“I HAVEN’T got a very long furlough,” says the bashful young Scottish soldier in a ridiculously short kilt looking at his eager, busty girlfriend.

“Aww, it doesn’t matter, love,” she replies, tenderly taking his hand and looking at his groin. “You can wear an overcoat.”

This is a joke on a saucy postcard produced by the Bamforth’s company which was famed for its smut during the golden era of the cheeky card from the 1930s to the 1960s. However, the gag about a furlough not being long enough was too much for the Blackpool Postcard Censorship Board which in 1951 banned Bamforth’s from using it.

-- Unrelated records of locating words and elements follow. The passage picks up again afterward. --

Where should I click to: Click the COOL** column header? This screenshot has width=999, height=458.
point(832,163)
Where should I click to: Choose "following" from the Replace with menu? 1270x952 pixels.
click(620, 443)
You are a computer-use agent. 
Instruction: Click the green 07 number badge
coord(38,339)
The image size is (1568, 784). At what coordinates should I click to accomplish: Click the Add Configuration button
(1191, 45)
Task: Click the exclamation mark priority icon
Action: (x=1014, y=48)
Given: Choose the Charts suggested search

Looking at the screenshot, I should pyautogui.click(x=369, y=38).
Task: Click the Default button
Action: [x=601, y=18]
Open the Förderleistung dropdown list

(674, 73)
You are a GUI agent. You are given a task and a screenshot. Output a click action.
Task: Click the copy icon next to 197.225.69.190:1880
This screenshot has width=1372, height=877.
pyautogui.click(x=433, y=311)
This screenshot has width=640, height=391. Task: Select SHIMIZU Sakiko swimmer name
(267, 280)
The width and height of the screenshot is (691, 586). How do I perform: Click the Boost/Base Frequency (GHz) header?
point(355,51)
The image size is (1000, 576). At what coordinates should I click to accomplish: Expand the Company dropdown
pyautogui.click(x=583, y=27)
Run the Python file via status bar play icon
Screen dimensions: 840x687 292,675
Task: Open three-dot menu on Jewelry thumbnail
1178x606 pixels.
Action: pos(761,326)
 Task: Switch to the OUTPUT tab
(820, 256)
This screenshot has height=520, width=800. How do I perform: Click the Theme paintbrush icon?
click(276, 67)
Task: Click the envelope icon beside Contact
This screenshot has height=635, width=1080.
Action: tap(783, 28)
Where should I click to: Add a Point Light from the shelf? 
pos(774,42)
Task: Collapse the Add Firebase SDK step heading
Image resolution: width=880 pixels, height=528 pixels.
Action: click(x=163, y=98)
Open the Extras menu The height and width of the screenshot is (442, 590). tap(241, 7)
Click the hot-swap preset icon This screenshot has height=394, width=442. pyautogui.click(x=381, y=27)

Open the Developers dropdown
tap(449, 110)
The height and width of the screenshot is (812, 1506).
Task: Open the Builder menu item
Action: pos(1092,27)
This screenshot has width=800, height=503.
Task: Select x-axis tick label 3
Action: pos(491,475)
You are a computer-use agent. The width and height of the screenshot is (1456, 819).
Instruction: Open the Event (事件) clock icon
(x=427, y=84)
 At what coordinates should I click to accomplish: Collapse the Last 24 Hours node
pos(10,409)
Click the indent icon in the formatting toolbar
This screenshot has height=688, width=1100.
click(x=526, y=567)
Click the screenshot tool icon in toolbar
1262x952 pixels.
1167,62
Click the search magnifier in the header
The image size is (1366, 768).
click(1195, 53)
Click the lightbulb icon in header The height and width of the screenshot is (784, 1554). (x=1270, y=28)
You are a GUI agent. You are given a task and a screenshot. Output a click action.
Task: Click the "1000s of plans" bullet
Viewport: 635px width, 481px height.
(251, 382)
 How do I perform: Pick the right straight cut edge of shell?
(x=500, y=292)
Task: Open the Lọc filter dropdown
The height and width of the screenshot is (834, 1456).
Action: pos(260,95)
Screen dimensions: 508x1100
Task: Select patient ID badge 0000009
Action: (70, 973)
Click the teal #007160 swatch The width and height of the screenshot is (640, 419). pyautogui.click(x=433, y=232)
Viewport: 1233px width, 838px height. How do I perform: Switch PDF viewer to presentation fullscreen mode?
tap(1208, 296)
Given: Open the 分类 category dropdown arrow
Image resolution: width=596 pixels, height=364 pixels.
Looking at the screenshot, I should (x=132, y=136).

Throughout the lockdown, we’ve been debating the word “furlough”, which is a 17th Century Dutch military word that essentially means a period of leave inbetween battles. In previous Memories, we’ve shown Second World War LNER railway tickets that were given to soldiers so they could travel on trains while on “furlough”.

Now a reader who is too shy to give his, or her, name but who has obviously studied the art of saucy seaside postcards has sent in details of how the word “furlough” was too much for the censors in 1951.

And, yes, there really was a Postcard Censorship Board, which was introduced by Winston Churchill’s new Conservative government in 1951 to clean up our coastal shops.

However, it doesn’t look like the ban was taken seriously as several other postcard producers printed copycat cards with furlough jokes on them – perhaps the Board didn’t have a stiff enough sentence to make the ban stand up.